Information given
········
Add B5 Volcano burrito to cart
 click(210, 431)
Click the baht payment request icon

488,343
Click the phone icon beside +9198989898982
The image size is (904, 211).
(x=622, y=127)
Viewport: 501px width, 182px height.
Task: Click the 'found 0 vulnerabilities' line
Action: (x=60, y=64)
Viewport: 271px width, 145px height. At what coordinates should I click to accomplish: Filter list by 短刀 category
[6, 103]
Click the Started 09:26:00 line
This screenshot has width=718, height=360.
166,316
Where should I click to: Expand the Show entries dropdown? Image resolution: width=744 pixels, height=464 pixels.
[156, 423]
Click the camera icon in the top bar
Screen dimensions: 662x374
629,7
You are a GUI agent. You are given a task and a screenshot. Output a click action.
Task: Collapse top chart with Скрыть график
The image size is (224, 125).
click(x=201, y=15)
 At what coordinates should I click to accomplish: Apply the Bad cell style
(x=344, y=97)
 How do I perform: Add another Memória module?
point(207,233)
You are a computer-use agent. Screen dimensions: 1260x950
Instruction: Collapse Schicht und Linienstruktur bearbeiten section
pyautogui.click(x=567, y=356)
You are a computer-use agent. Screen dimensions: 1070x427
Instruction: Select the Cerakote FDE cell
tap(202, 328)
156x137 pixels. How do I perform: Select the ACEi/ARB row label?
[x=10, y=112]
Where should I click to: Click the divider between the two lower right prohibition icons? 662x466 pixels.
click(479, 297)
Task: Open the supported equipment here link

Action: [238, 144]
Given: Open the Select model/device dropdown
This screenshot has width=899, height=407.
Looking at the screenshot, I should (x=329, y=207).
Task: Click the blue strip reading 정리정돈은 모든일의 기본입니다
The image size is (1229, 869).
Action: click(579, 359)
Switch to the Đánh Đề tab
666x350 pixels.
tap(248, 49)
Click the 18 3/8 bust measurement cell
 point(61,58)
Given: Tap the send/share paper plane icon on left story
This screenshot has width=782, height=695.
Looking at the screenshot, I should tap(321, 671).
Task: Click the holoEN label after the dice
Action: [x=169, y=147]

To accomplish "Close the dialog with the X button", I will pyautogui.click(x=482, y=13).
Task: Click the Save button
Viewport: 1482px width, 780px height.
········
Your instructions
Repeat all of the items above, swapping every "Collapse" for "Hide" and leaving everything else untouched.

Written answer
Add B5 Volcano burrito to cart
 click(210, 431)
Click the baht payment request icon

488,343
Click the phone icon beside +9198989898982
The image size is (904, 211).
(x=622, y=127)
Viewport: 501px width, 182px height.
Task: Click the 'found 0 vulnerabilities' line
Action: (x=60, y=64)
Viewport: 271px width, 145px height. At what coordinates should I click to accomplish: Filter list by 短刀 category
[6, 103]
Click the Started 09:26:00 line
This screenshot has width=718, height=360.
166,316
Where should I click to: Expand the Show entries dropdown? Image resolution: width=744 pixels, height=464 pixels.
[156, 423]
Click the camera icon in the top bar
Screen dimensions: 662x374
629,7
You are a GUI agent. You are given a task and a screenshot. Output a click action.
Task: Hide top chart with Скрыть график
The image size is (224, 125).
click(x=201, y=15)
 At what coordinates should I click to accomplish: Apply the Bad cell style
(x=344, y=97)
 How do I perform: Add another Memória module?
point(207,233)
You are a computer-use agent. Screen dimensions: 1260x950
Instruction: Hide Schicht und Linienstruktur bearbeiten section
pyautogui.click(x=567, y=356)
You are a computer-use agent. Screen dimensions: 1070x427
Instruction: Select the Cerakote FDE cell
tap(202, 328)
156x137 pixels. How do I perform: Select the ACEi/ARB row label?
[x=10, y=112]
Where should I click to: Click the divider between the two lower right prohibition icons? 662x466 pixels.
click(479, 297)
Task: Open the supported equipment here link

Action: [238, 144]
Given: Open the Select model/device dropdown
This screenshot has width=899, height=407.
Looking at the screenshot, I should (x=329, y=207).
Task: Click the blue strip reading 정리정돈은 모든일의 기본입니다
The image size is (1229, 869).
Action: click(579, 359)
Switch to the Đánh Đề tab
666x350 pixels.
tap(248, 49)
Click the 18 3/8 bust measurement cell
 point(61,58)
Given: Tap the send/share paper plane icon on left story
This screenshot has width=782, height=695.
Looking at the screenshot, I should tap(321, 671).
Task: Click the holoEN label after the dice
Action: [x=169, y=147]

To accomplish "Close the dialog with the X button", I will pyautogui.click(x=482, y=13).
Task: Click the Save button
Viewport: 1482px width, 780px height.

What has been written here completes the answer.